Direction A.
Could you copy the Hadoop thread about KeyValueTextInputFormat from "but I keep receiving" up to and including "its happening here.", replacing every "error" with "exception"?
Start of Excerpt to read
You are viewing a plain text version of this content. The canonical link for it is here.
Posted to common-user@hadoop.apache.org by Mark <st...@gmail.com> on 2010/08/26 20:07:53 UTC

KeyValueTextInputFormat

  When I configure my job to use a KeyValueTextInputFormat doesn't that 
imply that the key and value to my mapper will be both Text?

I have it set up like this and I am using the default Mapper.class ie 
IdentityMapper
- KeyValueTextInputFormat.addInputPath(job, new Path(otherArgs[0]));

but I keep receiving this error:
- java.lang.ClassCastException: org.apache.hadoop.io.LongWritable cannot 
be cast to org.apache.hadoop.io.Text

I would expect this error if I was using the FileInputFormat because 
that return the key as a LongWritable and the value as Text but I am 
unsure of why its happening here.

Also on the same note, when I supply FileInputFormat or 
KeyValueTextInputFormat does that implicitly set 
job.setMapOutputKeyClass and job.setMapOutputValueClass. When are these 
used?

Thanks for the clarification





Re: KeyValueTextInputFormat

Posted by newpant <ne...@gmail.com>.
Hi Mark, for example, i have a dataset which contains the weather data like
the example in Hadoop: The Definitive Guide, the file is ascii-encoded,
and we use TextInputFormat, so, the input key and value type  of mapper is
LongWritable(the line offset in bytes) and Text(data record),
mapper will parser the record and output the year and temperature, year is
a Text, temperature is a IntWritable. Reducer will take the mapper output,
find the maximum value for a given key.

in this case, the mapper input type is : <LongWritable, Text> and output
type is <Text, IntWritable>. Reducer's input type is <Text,
Iterable<IntWritable>>, and output a <Text, IntWritable>


2010/8/27 Mark <st...@gmail.com>

>   On 8/26/10 7:47 PM, newpant wrote:
>
>> Hi, do you use JobConf.setInputFormat(KeyValueTextInputFormat.class) to
>> set
>> the input format class ? Default input format class is TextInputFormat,
>> and
>> the Key type is LongWritable, which store offset of lines in the file (in
>> byte)
End of Excerpt to read
Start of Given data
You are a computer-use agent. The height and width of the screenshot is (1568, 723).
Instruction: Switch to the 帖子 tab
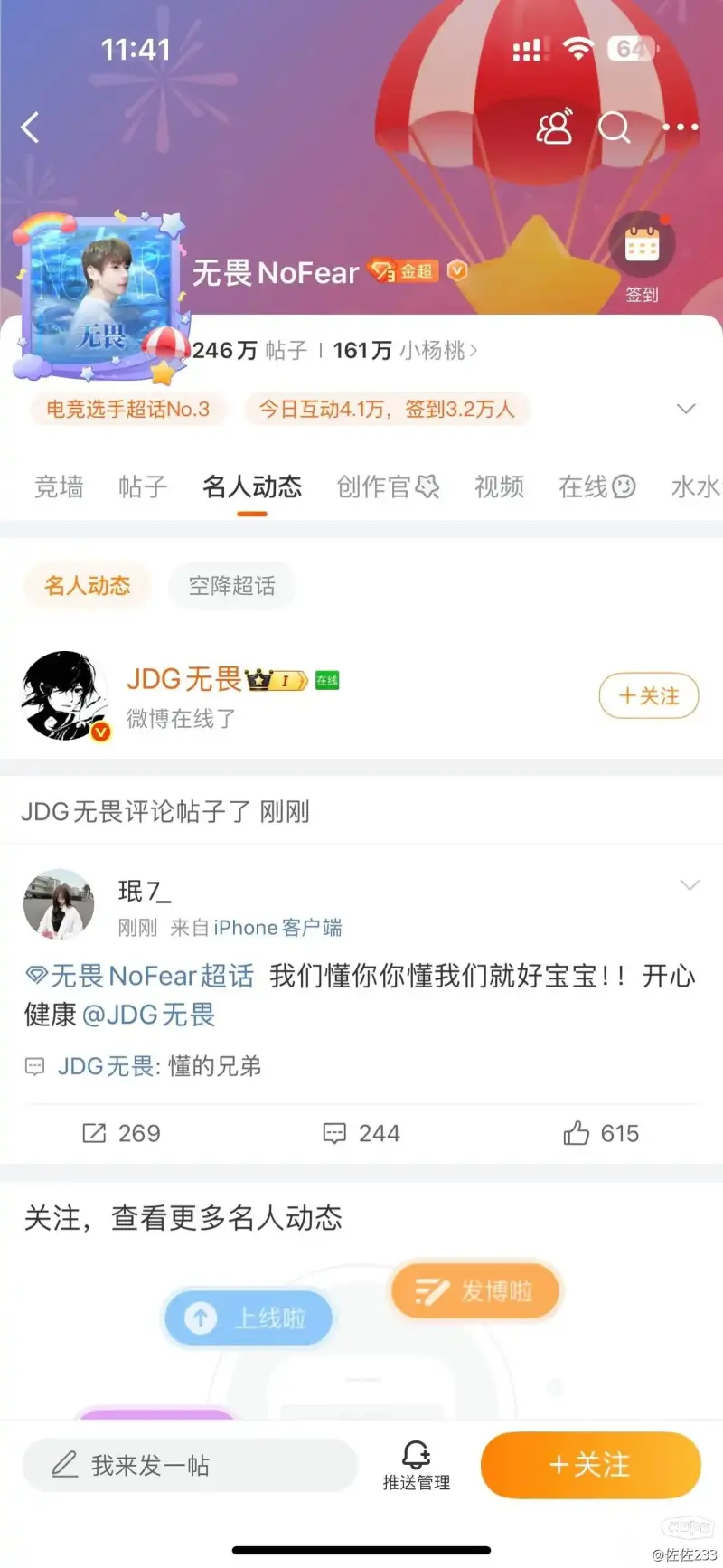coord(143,486)
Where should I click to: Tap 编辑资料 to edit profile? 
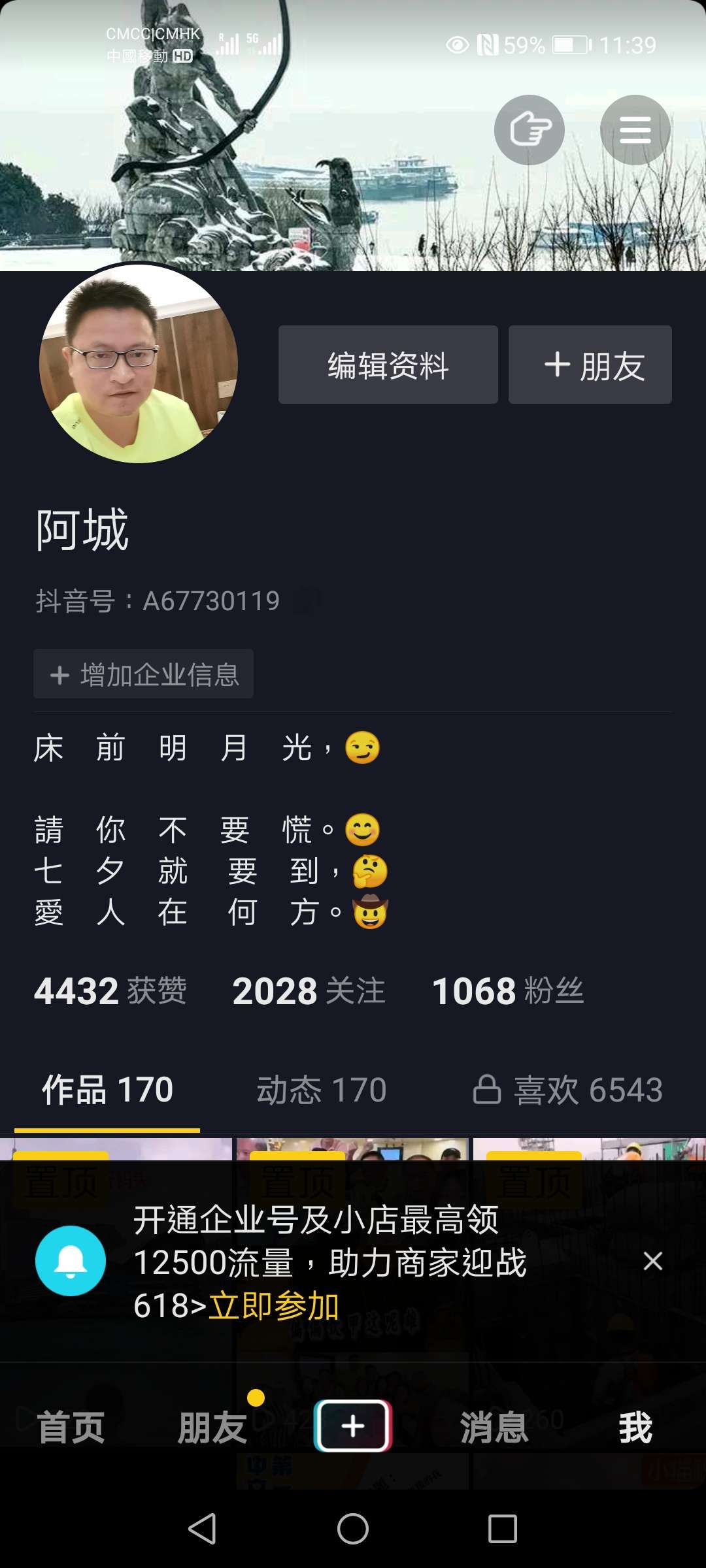pyautogui.click(x=388, y=365)
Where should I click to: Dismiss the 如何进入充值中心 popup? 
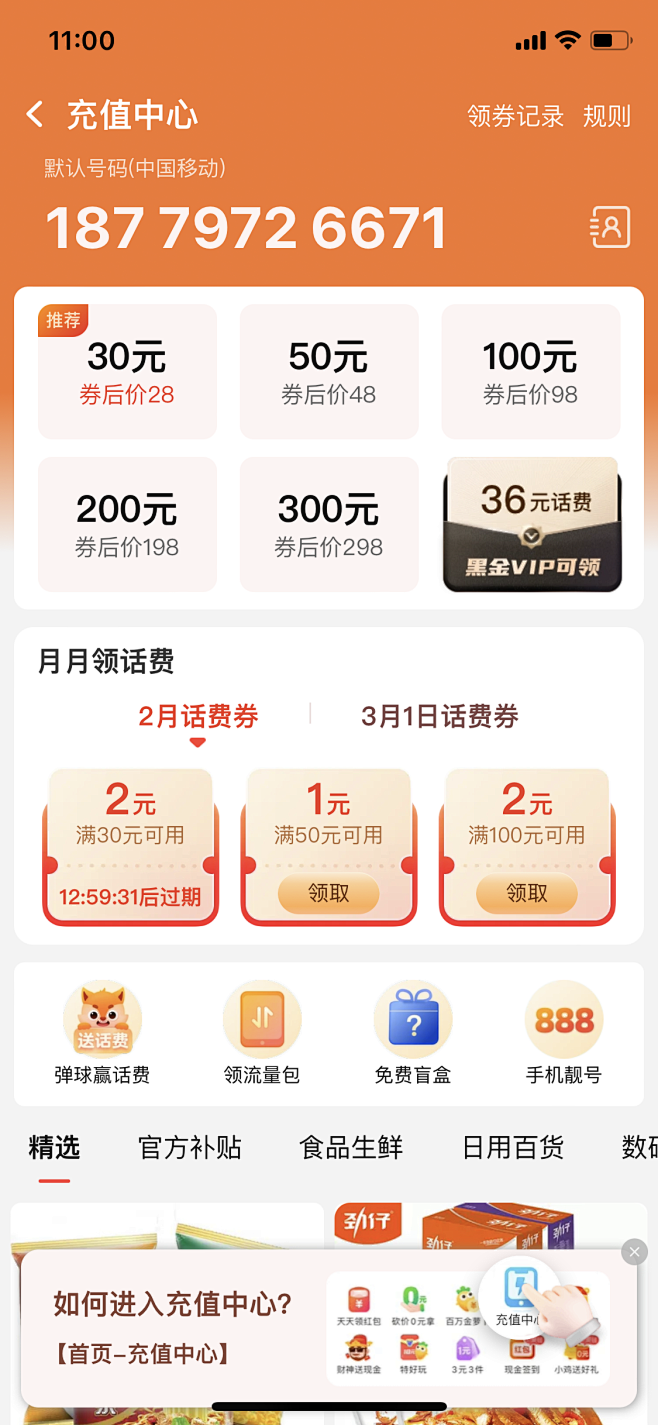coord(634,1252)
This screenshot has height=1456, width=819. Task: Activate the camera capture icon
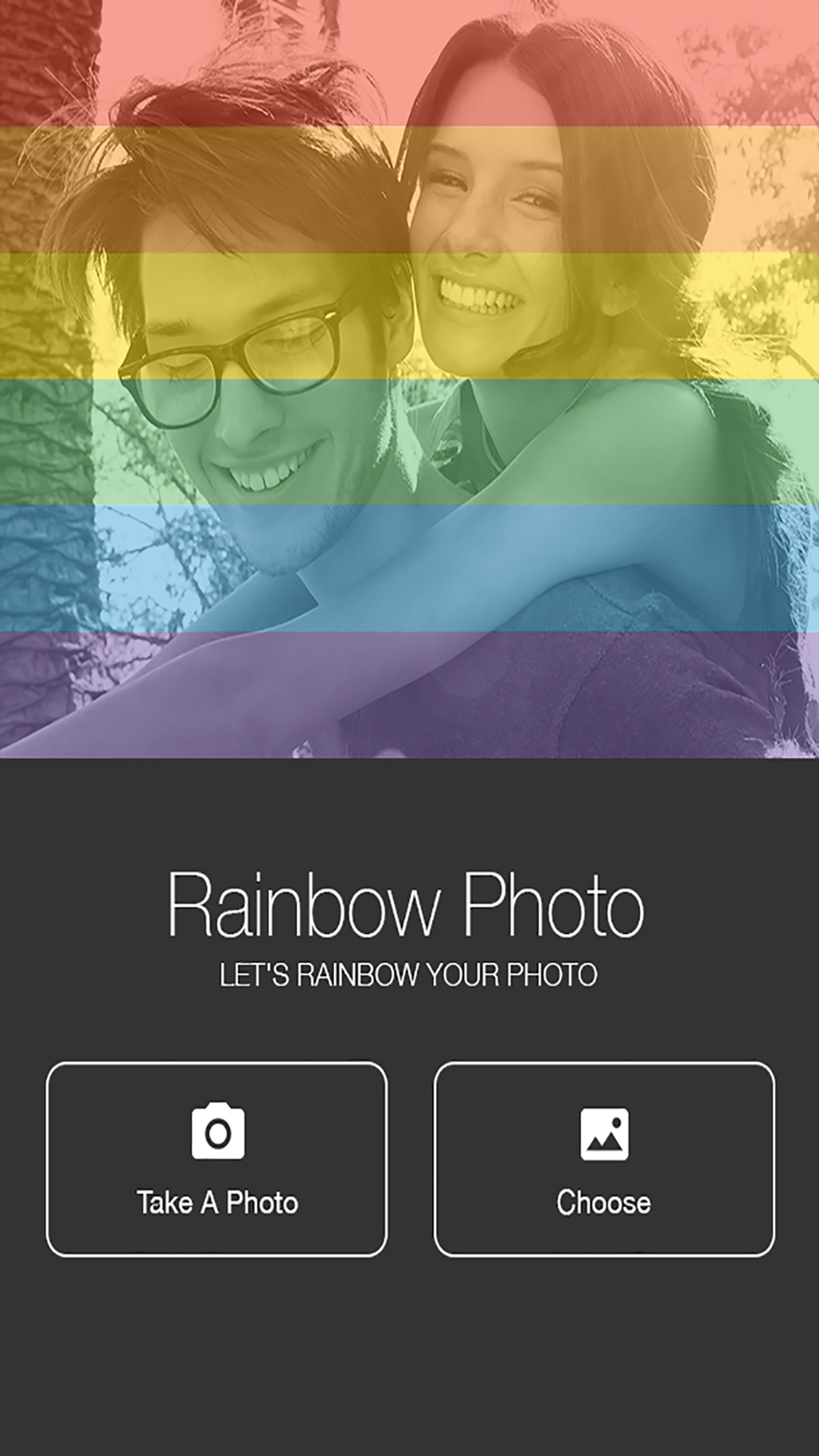pos(217,1132)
End of Given data
Direction B.
Could you give each line of the listing that follows the Hadoop thread as a JSON list of strings, one string per line, skipping blank lines and leaving the pictures out?

Complete answer A.
but I keep receiving this exception:
- java.lang.ClassCastException: org.apache.hadoop.io.LongWritable cannot 
be cast to org.apache.hadoop.io.Text

I would expect this exception if I was using the FileInputFormat because 
that return the key as a LongWritable and the value as Text but I am 
unsure of why its happening here.

Complete answer B.
[
  "You are a computer-use agent. The height and width of the screenshot is (1568, 723).",
  "Instruction: Switch to the 帖子 tab",
  "coord(143,486)",
  "Where should I click to: Tap 编辑资料 to edit profile? ",
  "pyautogui.click(x=388, y=365)",
  "Where should I click to: Dismiss the 如何进入充值中心 popup? ",
  "coord(634,1252)",
  "This screenshot has height=1456, width=819. Task: Activate the camera capture icon",
  "pos(217,1132)"
]